Text Klara Zimmermann
Es mag diverse medial gehypte Studien geben, die eine positive Korrelation zwischen Genderdiversität in der Chefetage und dem Erfolg der Firma dokumentieren. Jedem, der mal in einem Methodenkurs war, wird allerdings klar sein, dass dies noch lange keine Kausalität belegt. In der Tat verschwindet die positive Korrelation schnell mal in den Tiefen der Insignifikanz, sobald für andere Charakteristika der Firmen kontrolliert wird. Es kann also genauso gut sein, dass Firmen mit besserer Performance mehr Frauen einstellen.

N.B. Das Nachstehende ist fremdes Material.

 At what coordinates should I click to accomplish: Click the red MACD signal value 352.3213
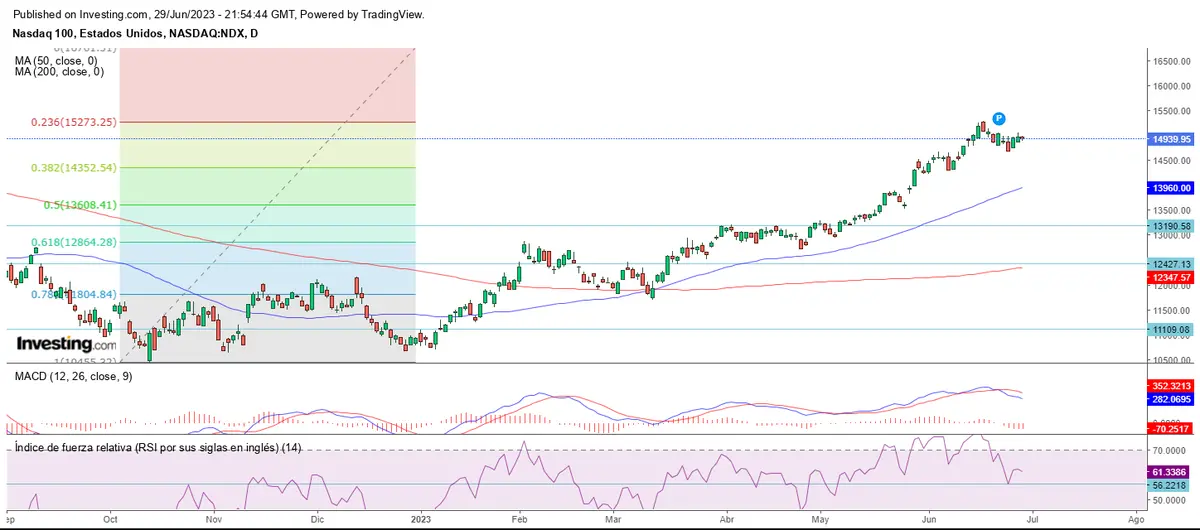pos(1171,384)
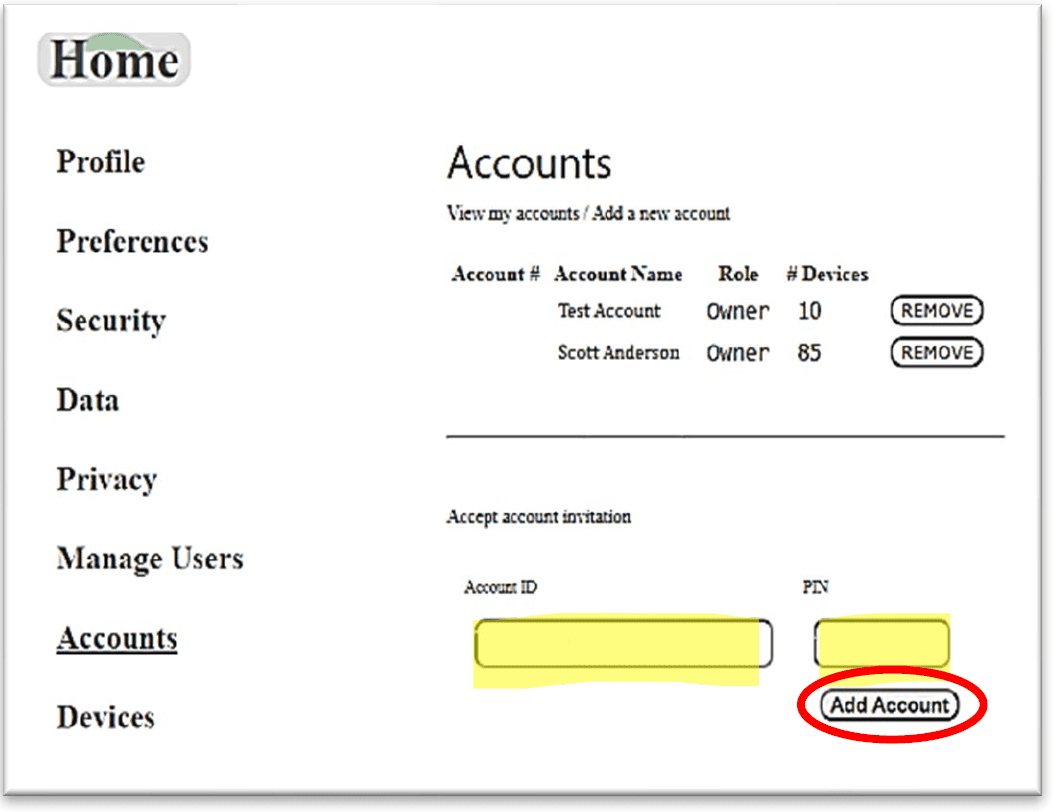The width and height of the screenshot is (1054, 812).
Task: Open the Data section
Action: coord(87,400)
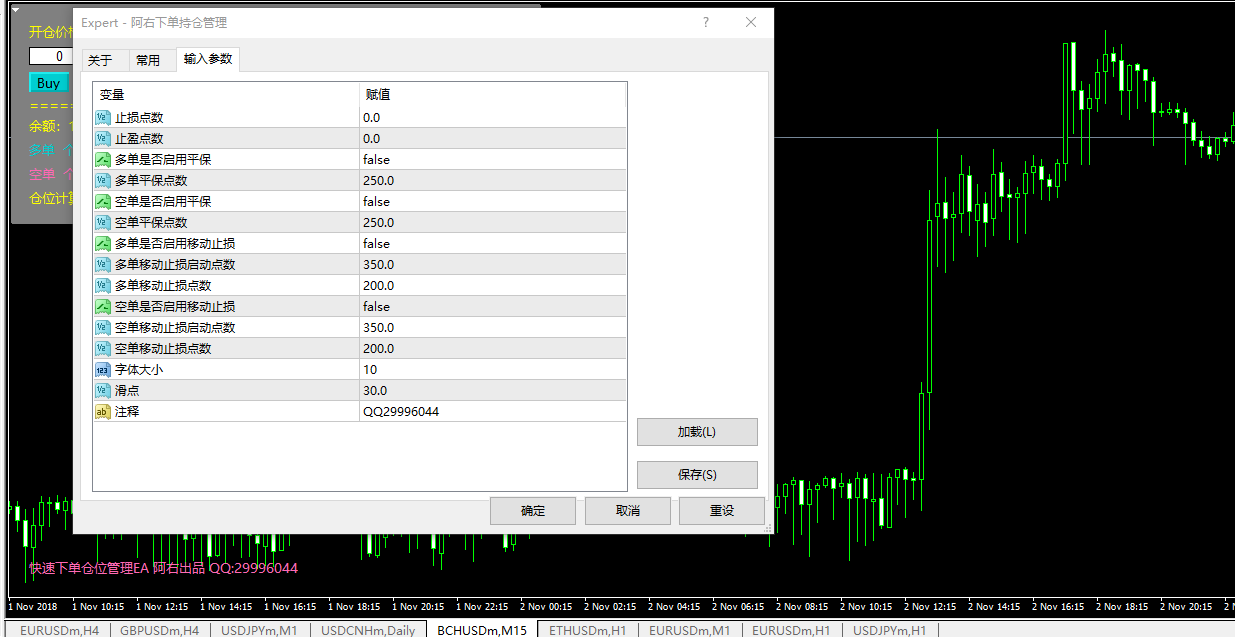Screen dimensions: 1235x637
Task: Click the 空单是否启用移动止损 boolean icon
Action: pos(103,307)
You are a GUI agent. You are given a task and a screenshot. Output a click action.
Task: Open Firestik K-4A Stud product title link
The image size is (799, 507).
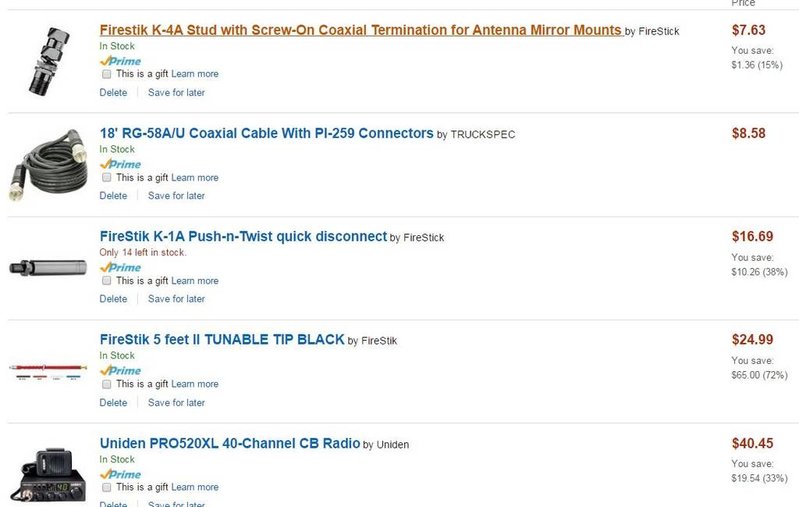(361, 30)
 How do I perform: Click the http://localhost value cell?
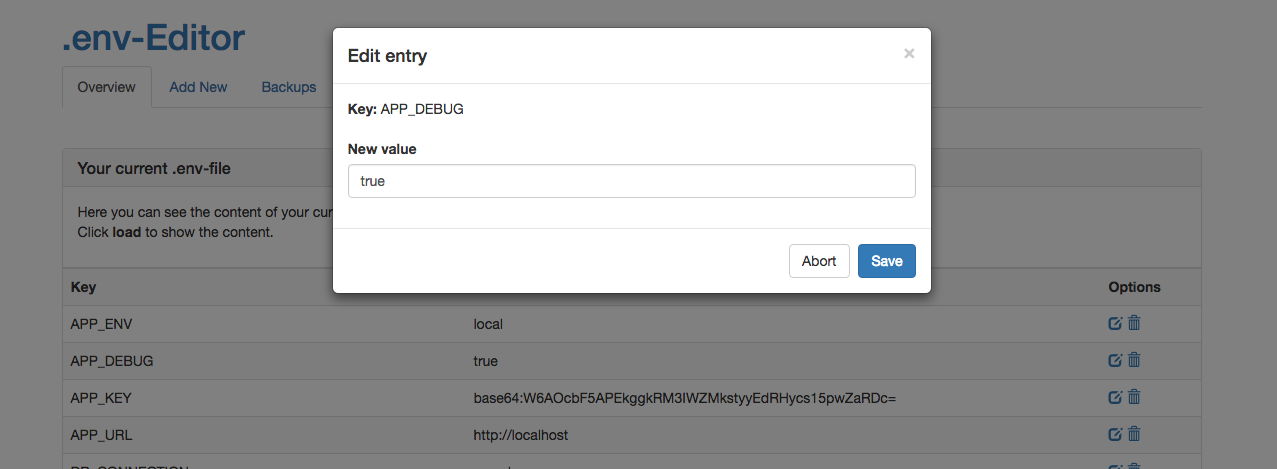coord(521,435)
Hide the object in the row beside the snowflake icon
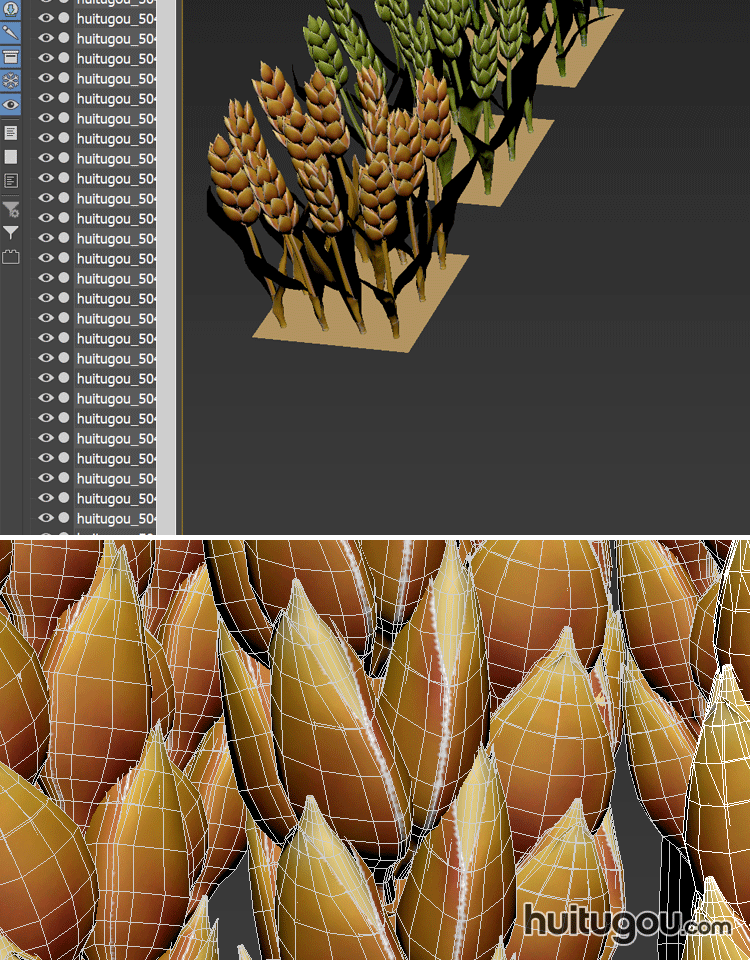This screenshot has width=750, height=960. coord(45,78)
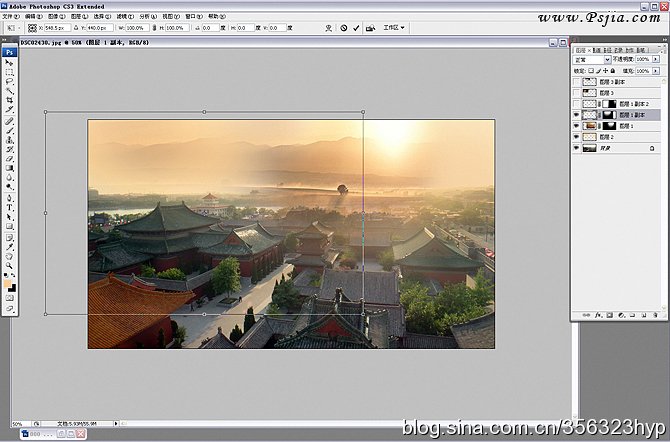Show the 图层 3 副本 layer
670x442 pixels.
click(x=576, y=82)
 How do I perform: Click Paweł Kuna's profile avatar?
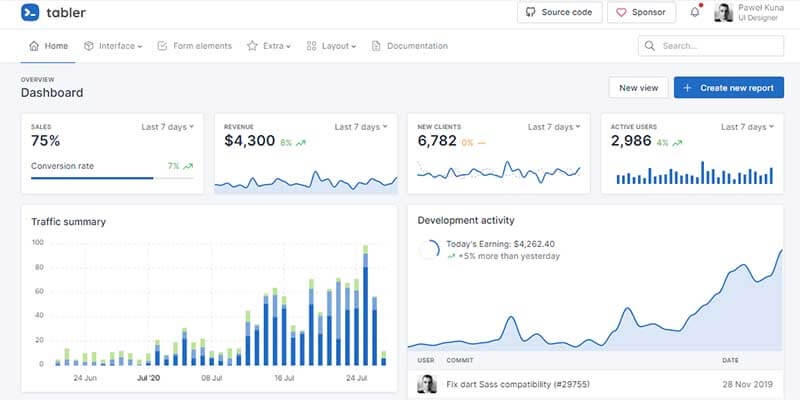(723, 13)
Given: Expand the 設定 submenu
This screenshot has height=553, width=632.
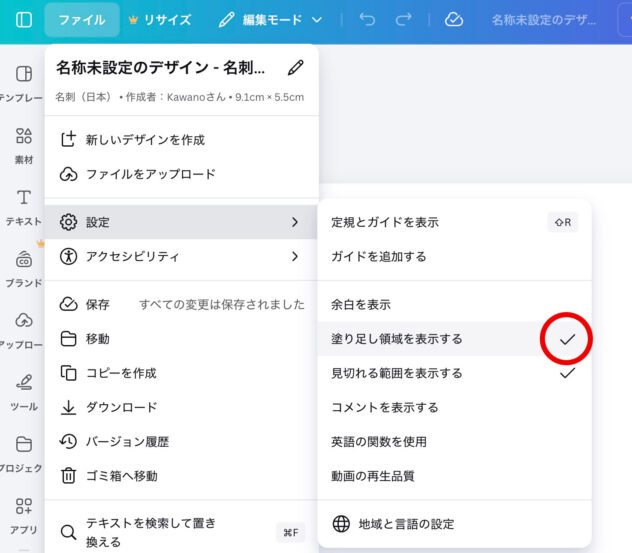Looking at the screenshot, I should coord(181,222).
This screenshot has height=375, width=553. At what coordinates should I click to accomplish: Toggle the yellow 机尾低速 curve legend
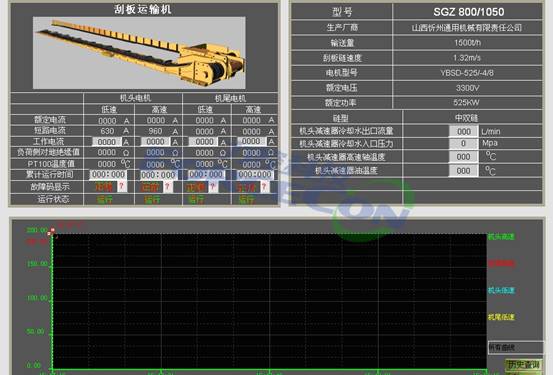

Für den Vorreiter Norwegen (dort gilt eine 40-prozentige Frauenquote für börsenkotierte Firmen) fanden Wissenschaftler alles: positive, negative und keine Effekte, je nach Forschungsdesign. Des Weiteren hängen Studienergebnisse davon ab, wie Firmenleistung definiert wird. Für Firmen in den USA wurde etwa dokumentiert, dass Geschlechterdiversität in Verwaltungsräten die Anwesenheitsraten erhöht (auch die von Männern) und dazu führt, dass CEOs verstärkt börsenkursabhängig zur Rechenschaft gezogen werden. Ob das per se die Qualität der Entscheidungen erhöht, bleibt offen. Kurzum, aus ökonomischer Sicht gibt es keine stichhaltige Evidenz für den Nutzen einer Quote.
Nun zur gesellschaftlichen Ebene: Eine Quote ändert an der Anreizsituation im Alltag eines Menschen, der versucht, Familie und Beruf unter einen Hut zu bringen, herzlich wenig. Inwiefern soll mir eine Quote helfen, Kinderbetreuung zu organisieren? Die These, dass eine Quote kulturelle und strukturelle Veränderungen herbeizaubert, finde ich äusserst gewagt.
Eine Quote wäre nur dann sinnvoll, wenn man annehmen würde, dass Firmen Frauen per se nicht einstellen wollen. Denn es ist schlichtweg ineffizient, nicht die qualifizierteste Person einzustellen. Zur Qualifikation für eine Führungsposition gehört nebst formaler Ausbildung auch Erfahrung. Flexible, leistungsorientierte Arbeitsbedingungen tragen viel dazu bei, dass Menschen unterschiedlichster Hintergründe diese erwerben können. Frauenquoten tun dies nicht, in diesem Sinne: Nein, danke.